■ **What to work on**
Exact copies of the lines from the one with "Given: Click the" through the last line of the entries, and no pictures, make up the answer.

■ **Stored data entries**
►
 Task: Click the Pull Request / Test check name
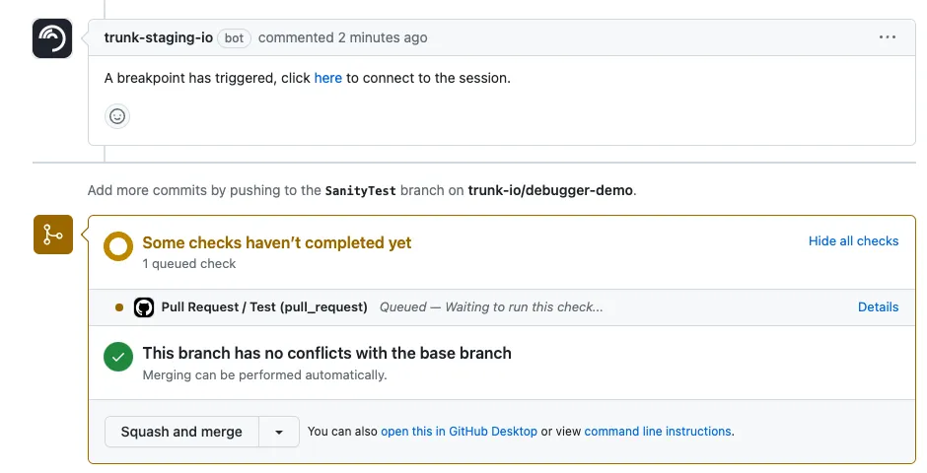pyautogui.click(x=264, y=307)
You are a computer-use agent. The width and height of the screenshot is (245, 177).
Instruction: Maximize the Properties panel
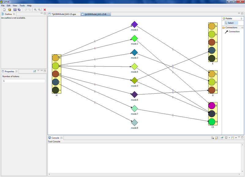(45, 71)
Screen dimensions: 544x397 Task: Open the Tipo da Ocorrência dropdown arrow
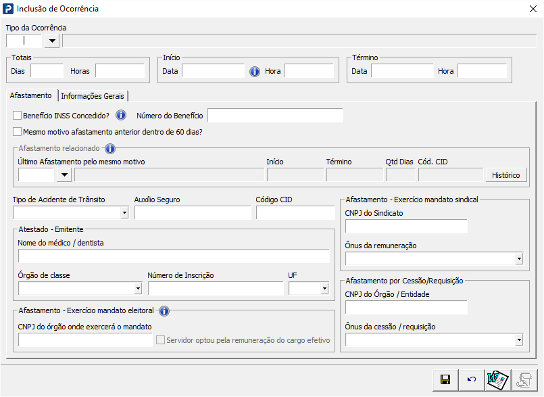[x=52, y=41]

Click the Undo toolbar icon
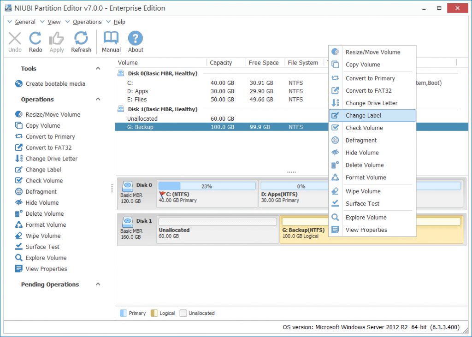[x=14, y=41]
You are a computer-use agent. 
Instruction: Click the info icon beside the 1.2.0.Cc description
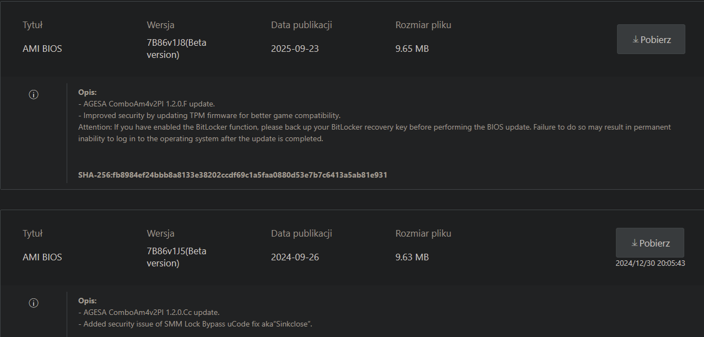pos(34,303)
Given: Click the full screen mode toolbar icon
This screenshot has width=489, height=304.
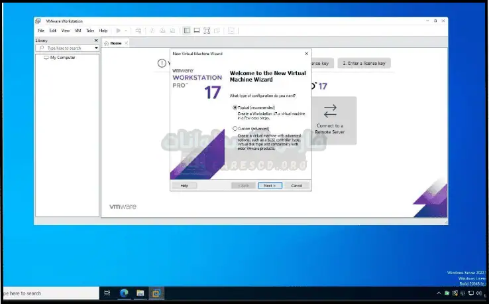Looking at the screenshot, I should tap(207, 31).
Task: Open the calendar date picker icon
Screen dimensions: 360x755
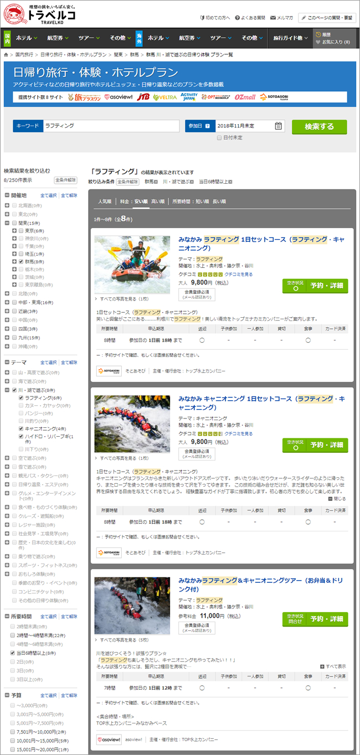Action: 278,126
◄
■ **Response area**
Given: Click the full screen mode toolbar icon
This screenshot has width=489, height=304.
Looking at the screenshot, I should tap(207, 31).
Task: Open the calendar date picker icon
Screen dimensions: 360x755
Action: 278,126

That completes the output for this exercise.